===== SOURCE DATA =====

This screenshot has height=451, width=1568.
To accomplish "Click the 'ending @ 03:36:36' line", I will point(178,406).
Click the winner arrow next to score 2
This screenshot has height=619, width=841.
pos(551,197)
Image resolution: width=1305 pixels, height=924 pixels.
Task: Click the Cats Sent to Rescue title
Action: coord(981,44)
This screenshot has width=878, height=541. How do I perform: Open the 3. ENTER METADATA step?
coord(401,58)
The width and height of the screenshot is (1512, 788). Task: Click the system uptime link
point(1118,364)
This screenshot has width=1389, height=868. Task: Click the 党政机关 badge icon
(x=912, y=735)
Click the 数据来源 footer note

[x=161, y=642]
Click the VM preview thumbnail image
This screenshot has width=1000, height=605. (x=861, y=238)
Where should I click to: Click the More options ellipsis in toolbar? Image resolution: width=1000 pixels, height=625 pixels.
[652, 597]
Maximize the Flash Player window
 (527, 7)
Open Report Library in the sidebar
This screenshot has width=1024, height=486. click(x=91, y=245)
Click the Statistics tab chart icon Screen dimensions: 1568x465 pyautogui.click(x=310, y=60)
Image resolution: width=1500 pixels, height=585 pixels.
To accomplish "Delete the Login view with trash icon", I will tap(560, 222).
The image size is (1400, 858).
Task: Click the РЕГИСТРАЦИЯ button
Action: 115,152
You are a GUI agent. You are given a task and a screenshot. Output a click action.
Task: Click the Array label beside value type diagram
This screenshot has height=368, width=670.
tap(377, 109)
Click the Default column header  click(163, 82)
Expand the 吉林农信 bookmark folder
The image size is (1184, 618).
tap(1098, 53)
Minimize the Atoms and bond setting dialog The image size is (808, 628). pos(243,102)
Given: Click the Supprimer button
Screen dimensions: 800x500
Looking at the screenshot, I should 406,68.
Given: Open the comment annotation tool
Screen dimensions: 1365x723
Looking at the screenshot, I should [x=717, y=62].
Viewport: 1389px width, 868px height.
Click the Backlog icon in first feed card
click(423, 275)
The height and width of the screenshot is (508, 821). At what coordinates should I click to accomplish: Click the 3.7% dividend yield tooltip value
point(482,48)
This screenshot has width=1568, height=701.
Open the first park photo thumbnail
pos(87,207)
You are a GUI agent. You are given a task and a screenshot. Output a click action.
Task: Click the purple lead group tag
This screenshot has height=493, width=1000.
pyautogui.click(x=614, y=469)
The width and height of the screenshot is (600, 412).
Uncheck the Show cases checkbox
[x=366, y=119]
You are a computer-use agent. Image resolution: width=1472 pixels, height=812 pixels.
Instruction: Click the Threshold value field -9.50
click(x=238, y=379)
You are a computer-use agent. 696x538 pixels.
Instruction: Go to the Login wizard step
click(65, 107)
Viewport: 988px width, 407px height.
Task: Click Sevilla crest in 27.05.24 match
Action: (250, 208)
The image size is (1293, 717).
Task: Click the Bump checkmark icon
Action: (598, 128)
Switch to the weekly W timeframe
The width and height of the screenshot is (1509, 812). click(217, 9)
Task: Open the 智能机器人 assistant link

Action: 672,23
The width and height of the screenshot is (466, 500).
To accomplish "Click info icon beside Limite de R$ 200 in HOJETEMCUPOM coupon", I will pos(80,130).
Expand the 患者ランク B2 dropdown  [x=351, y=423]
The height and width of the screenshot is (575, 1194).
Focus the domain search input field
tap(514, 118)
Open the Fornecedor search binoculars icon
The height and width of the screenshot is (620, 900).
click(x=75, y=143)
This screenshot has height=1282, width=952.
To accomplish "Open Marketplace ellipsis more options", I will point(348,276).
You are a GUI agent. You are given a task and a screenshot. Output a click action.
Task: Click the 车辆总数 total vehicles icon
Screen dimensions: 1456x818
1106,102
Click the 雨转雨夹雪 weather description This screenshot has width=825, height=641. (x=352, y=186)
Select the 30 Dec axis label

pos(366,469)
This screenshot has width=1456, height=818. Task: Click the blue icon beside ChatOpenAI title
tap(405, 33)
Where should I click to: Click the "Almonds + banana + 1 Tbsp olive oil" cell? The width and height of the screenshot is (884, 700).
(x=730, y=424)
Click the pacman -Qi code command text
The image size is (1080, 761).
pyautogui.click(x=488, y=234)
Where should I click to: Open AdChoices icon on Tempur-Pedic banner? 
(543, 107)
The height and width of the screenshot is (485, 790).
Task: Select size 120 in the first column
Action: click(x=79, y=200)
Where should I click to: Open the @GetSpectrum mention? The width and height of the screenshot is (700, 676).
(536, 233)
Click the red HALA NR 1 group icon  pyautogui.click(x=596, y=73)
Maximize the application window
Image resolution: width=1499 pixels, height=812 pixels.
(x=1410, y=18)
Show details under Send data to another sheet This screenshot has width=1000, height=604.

=====

▶ **TASK DETAILS**
Within the data above, the lines from the one with "Task: Click the Array" to the one with "The width and height of the screenshot is (466, 500)." must be repeated exactly; no other line belongs in the answer.

▶ **TASK ANSWER**
Task: Click the Array label beside value type diagram
This screenshot has height=368, width=670.
tap(377, 109)
Click the Default column header  click(163, 82)
Expand the 吉林农信 bookmark folder
The image size is (1184, 618).
tap(1098, 53)
Minimize the Atoms and bond setting dialog The image size is (808, 628). pos(243,102)
Given: Click the Supprimer button
Screen dimensions: 800x500
Looking at the screenshot, I should 406,68.
Given: Open the comment annotation tool
Screen dimensions: 1365x723
Looking at the screenshot, I should [x=717, y=62].
Viewport: 1389px width, 868px height.
Click the Backlog icon in first feed card
click(423, 275)
The height and width of the screenshot is (508, 821). At what coordinates should I click to accomplish: Click the 3.7% dividend yield tooltip value
point(482,48)
This screenshot has width=1568, height=701.
Open the first park photo thumbnail
pos(87,207)
You are a GUI agent. You are given a task and a screenshot. Output a click action.
Task: Click the purple lead group tag
This screenshot has height=493, width=1000.
pyautogui.click(x=614, y=469)
The width and height of the screenshot is (600, 412).
Uncheck the Show cases checkbox
[x=366, y=119]
You are a computer-use agent. Image resolution: width=1472 pixels, height=812 pixels.
Instruction: Click the Threshold value field -9.50
click(x=238, y=379)
You are a computer-use agent. 696x538 pixels.
Instruction: Go to the Login wizard step
click(65, 107)
Viewport: 988px width, 407px height.
Task: Click Sevilla crest in 27.05.24 match
Action: (250, 208)
The image size is (1293, 717).
Task: Click the Bump checkmark icon
Action: (598, 128)
Switch to the weekly W timeframe
The width and height of the screenshot is (1509, 812). click(217, 9)
Task: Open the 智能机器人 assistant link

Action: 672,23
The width and height of the screenshot is (466, 500).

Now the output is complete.